El mundo empresarial está movido. Quiere expresar su cabreo por la situación económica y también por la política. El día de los enamorados es el día elegido para la puesta de largo de su malestar. Lo van a llevar a cabo contra tirios, troyanos y un gobierno que lo ha intentado dinamitar. Es un acto poco habitual y, por eso mismo, no ha sido del agrado del pensamiento único. No será un acto unitario. Algunos se han descolgado para contentar al gobierno. Otros, para no meterse en jardines, se han excusado alegando que se ha politizado. El afán de protagonismo de otros ha hecho el resto. Sin embargo, los dimes y diretes no quitan importancia a un acto empresarial inédito que anuncia una importante asistencia de empresarios.
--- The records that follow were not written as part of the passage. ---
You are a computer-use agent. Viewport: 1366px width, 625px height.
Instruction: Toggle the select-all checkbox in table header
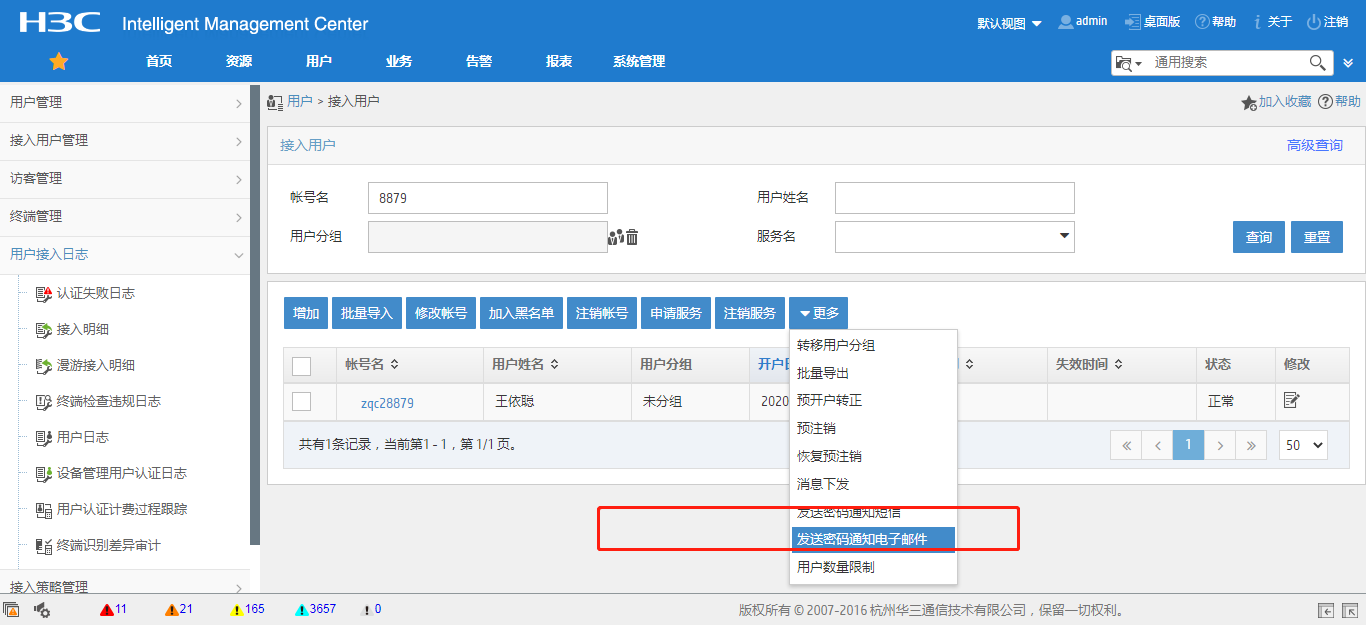pos(301,366)
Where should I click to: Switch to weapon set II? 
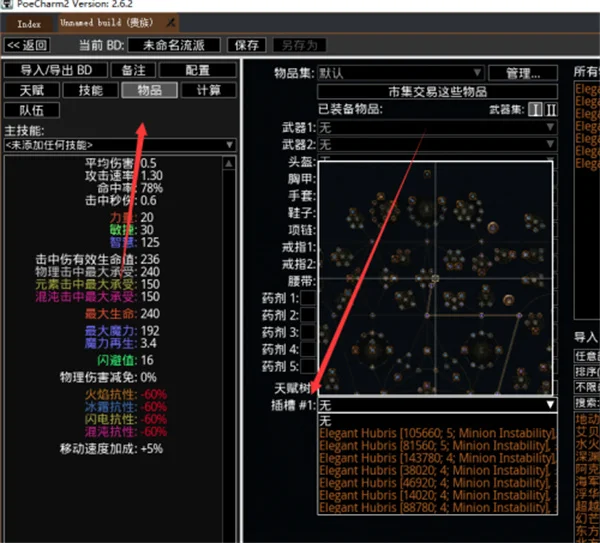coord(551,109)
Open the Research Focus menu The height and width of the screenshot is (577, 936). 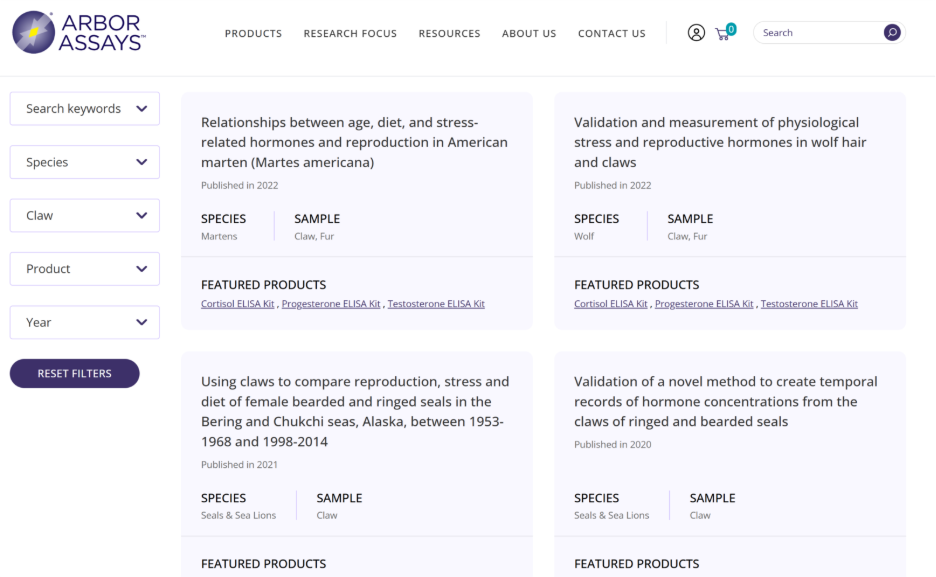pos(350,34)
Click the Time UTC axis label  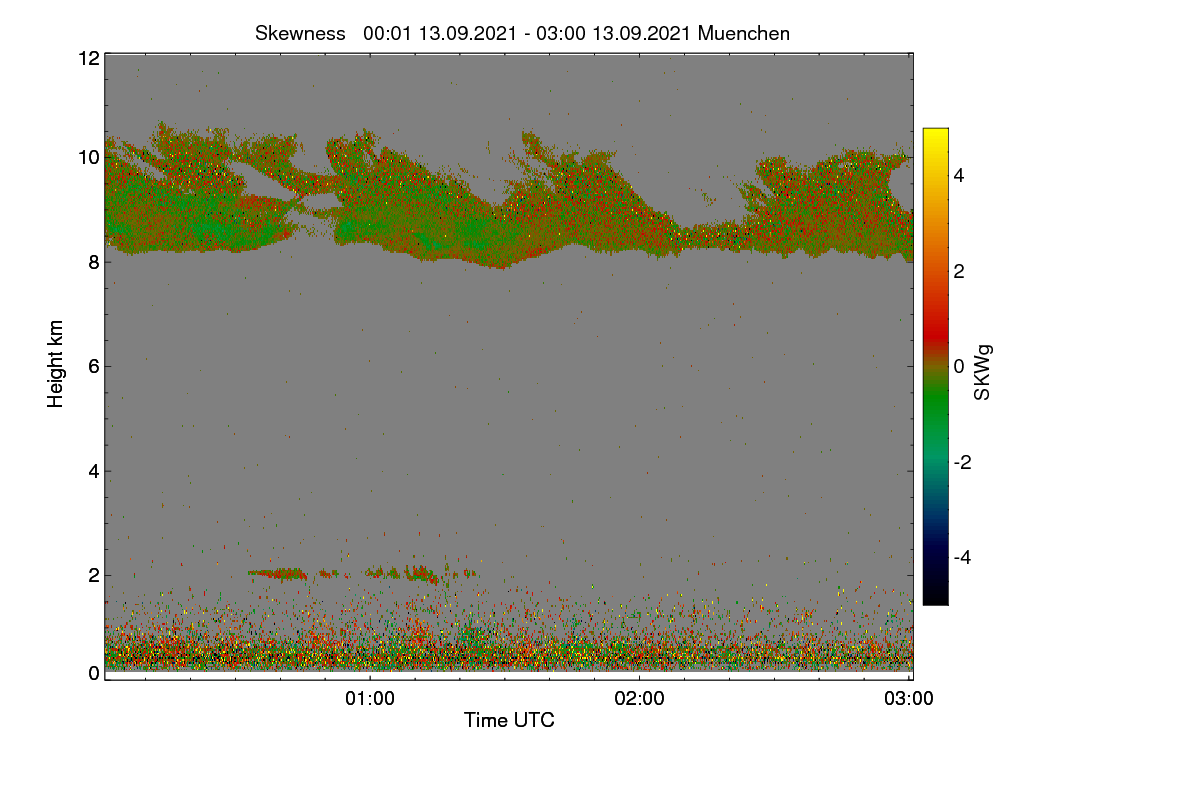coord(509,720)
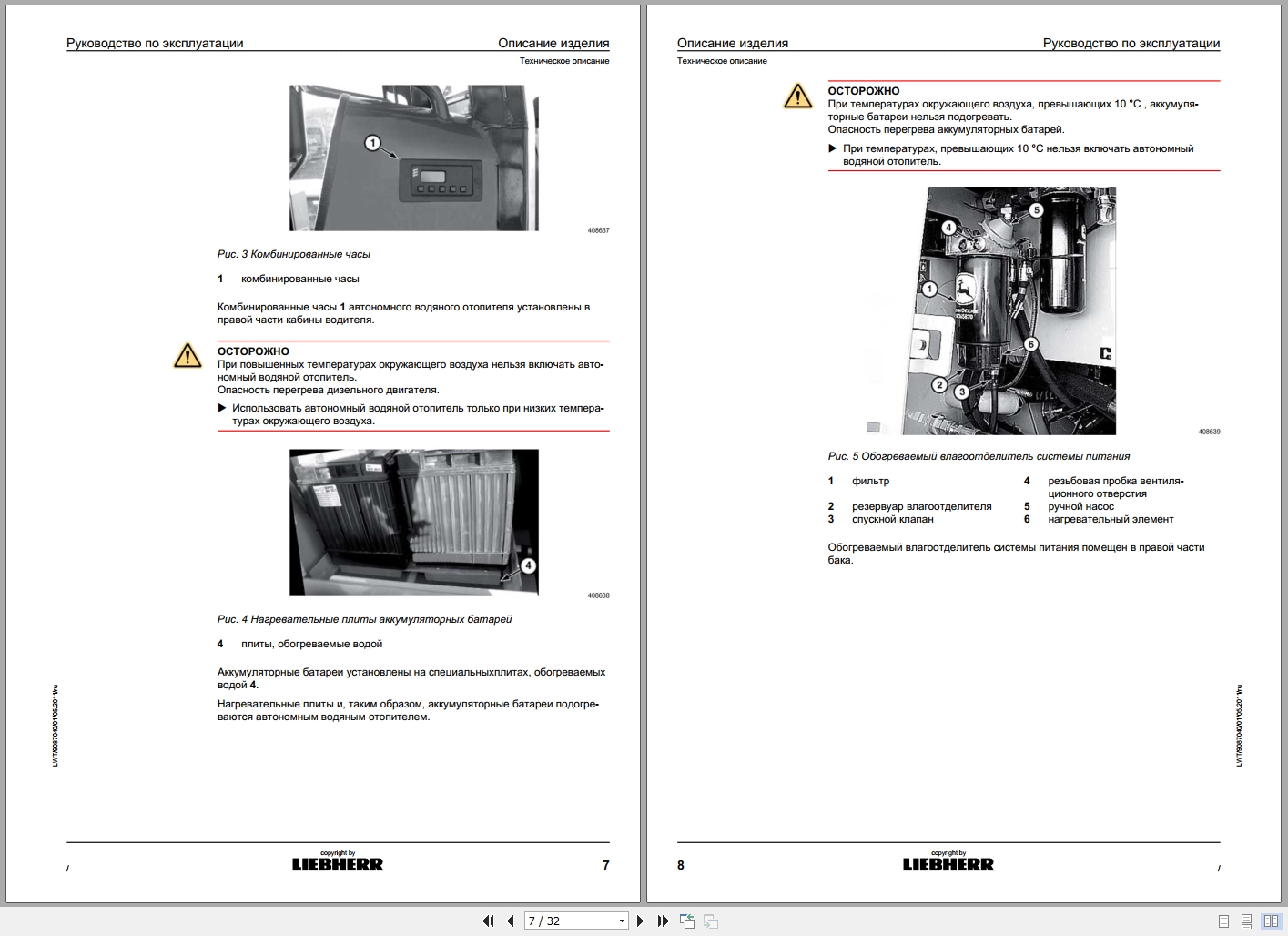Return to the previous view
This screenshot has width=1288, height=936.
click(x=687, y=921)
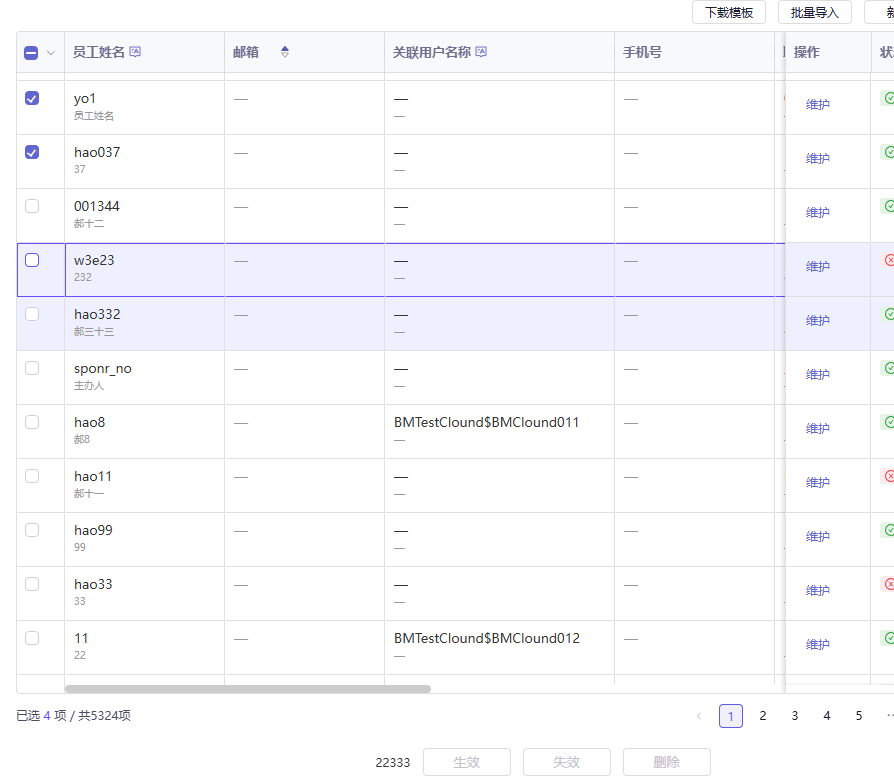Go to previous page with left arrow
The image size is (894, 780).
coord(699,716)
Ernest Lluch decía que «el dinero no entiende de ruidos» y, ahora, lo único que sobra es ruido. El cóctel es explosivo. A la crisis institucional, de valores y a la crisis económica se suma una crisis política en forma de deriva soberanista que abre interrogantes, arroja incertidumbres y amenaza con dejar al pairo –fuera de la UE– a la economía catalana.

Con estos ingredientes, no extraña que el malestar evidente vaya en aumento. Después de las elecciones autonómicas, la «omertà» ha finalizado. El primero en poner negro sobre blanco fue Joaquím Gay de Montellà. No se anduvo por las ramas el presidente de Fomento del Trabajo, principal impulsor del acto del día 14. Exigió priorizar la salida de la crisis al mismo tiempo pidió cordura, diálogo y sensatez a la clase política. Fue el primer desmarque ante el soberanismo. Juan Rosell lo definía de una forma clara la pasada semana, «lo que es imposible es imposible».

No han sido los únicos. Josep Oliu –Banco Sabadell– e Isidro Fainé –La Caixa– se sumaron a esta idea. El presidente del Círculo de Economía, Josep Piqué, también puso su granito de arena. Hasta Miquel Valls, gran nadador entre dos aguas, y presidente de la Cámara de Barcelona, ha hecho suya la misma idea. Lo hizo ante el president Mas, que rápidamente contestó. Tiró balones fuera exigiendo que dijeran lo mismo en Madrid.

Gay de Montellà ha cogido la bandera del empresariado catalán para evitar ese «choque de trenes» que algunos teorizan con entusiasmo. Sabe que no lleva a ninguna parte. Fomento del Trabajo ha decidido dar la cara contra viento y marea exhibiendo su independencia. Todavía no está bajo el yugo del pensamiento único.